Can isolate_lock_cluster() actually invoke swap_cluster_alloc_table()
on a full cluster? My understanding is that full clusters already have
a swap_table allocated, and swap_cluster_alloc_table() is only called
for free clusters that need a new allocation. If isolate_lock_cluster()
checks !cluster_table_is_alloced() before calling swap_cluster_alloc_table(),
wouldn't the full-cluster reclaim path skip that allocation entirely?

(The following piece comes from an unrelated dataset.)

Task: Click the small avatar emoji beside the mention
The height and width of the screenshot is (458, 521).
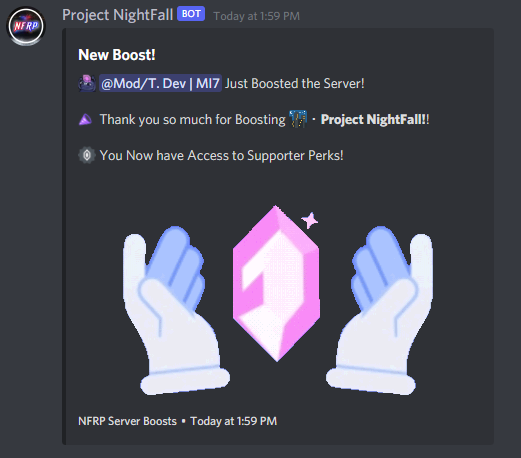Action: (x=87, y=83)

> Other paths correctly acquire the necessary locks before calling
> swap_cluster_alloc_table().
> But the swap_reclaim_work() path fails to acquire
> percpu_swap_cluster.lock and, for non-SWP_SOLIDSTATE devices,
> si->global_cluster_lock.

If my assumtion is right, table is not alloced so synchronization is not need.
Also, percpu_swap_cluster.lock and si->global_cluster_lock appear to protect
the percpu cluster cache and global cluster state, not the allocation
table itself as I think.

Best Regards
Youngjun Park

> This patch fixes the issue by ensuring swap_reclaim_work() properly
> acquires the required locks before proceeding with the swap cluster
> allocation.
> 
> Signed-off-by: Hui Zhu <zhuhui@kylinos.cn>
> ---
>  mm/swapfile.c | 8 ++++++++
>  1 file changed, 8 insertions(+)
> 
> diff --git a/mm/swapfile.c b/mm/swapfile.c
> index 94af29d1de88..2e8717f84ba3 100644
> --- a/mm/swapfile.c
> +++ b/mm/swapfile.c
> @@ -1031,7 +1031,15 @@ static void swap_reclaim_work(struct work_struct *work)
>  
>  	si = container_of(work, struct swap_info_struct, reclaim_work);
>  
> +	local_lock(&percpu_swap_cluster.lock);
> +	if (!(si->flags & SWP_SOLIDSTATE))
> +		spin_lock(&si->global_cluster_lock);
> +
>  	swap_reclaim_full_clusters(si, true);
> +
> +	if (!(si->flags & SWP_SOLIDSTATE))
> +		spin_unlock(&si->global_cluster_lock);
> +	local_unlock(&percpu_swap_cluster.lock);
>  }
>  
>  /*
> -- 
> 2.43.0
> 
>
Re: [PATCH 1/2] mm/swap: fix missing locks in swap_reclaim_work()
Posted by Kairui Song 1 month ago
On Fri, Mar 6, 2026 at 9:58 PM YoungJun Park <youngjun.park@lge.com> wrote:
>
> On Fri, Mar 06, 2026 at 07:50:36PM +0800, Hui Zhu wrote:
> > From: Hui Zhu <zhuhui@kylinos.cn>
>
> Hello Hui Zhu! :)
> >
> > swap_cluster_alloc_table() assumes that the caller holds the following
> > locks:
> > ci->lock
> > percpu_swap_cluster.lock
> > si->global_cluster_lock (required for non-SWP_SOLIDSTATE devices)
> >
> > There are five call paths leading to swap_cluster_alloc_table():
> > swap_alloc_hibernation_slot->cluster_alloc_swap_entry
> > ->alloc_swap_scan_list->isolate_lock_cluster->swap_cluster_alloc_table
> >
> > swap_alloc_slow->cluster_alloc_swap_entry->alloc_swap_scan_list
> > ->isolate_lock_cluster->swap_cluster_alloc_table
> >
> > swap_alloc_hibernation_slot->cluster_alloc_swap_entry
> > ->swap_reclaim_full_clusters->isolate_lock_cluster
> > ->swap_cluster_alloc_table
> >
> > swap_alloc_slow->cluster_alloc_swap_entry->swap_reclaim_full_clusters
> > ->isolate_lock_cluster->swap_cluster_alloc_table
> >
> > swap_reclaim_work->swap_reclaim_full_clusters->isolate_lock_cluster
> > ->swap_cluster_alloc_table
>
> Can isolate_lock_cluster() actually invoke swap_cluster_alloc_table()
> on a full cluster? My understanding is that full clusters already have
> a swap_table allocated, and swap_cluster_alloc_table() is only called
> for free clusters that need a new allocation. If isolate_lock_cluster()
> checks !cluster_table_is_alloced() before calling swap_cluster_alloc_table(),
> wouldn't the full-cluster reclaim path skip that allocation entirely?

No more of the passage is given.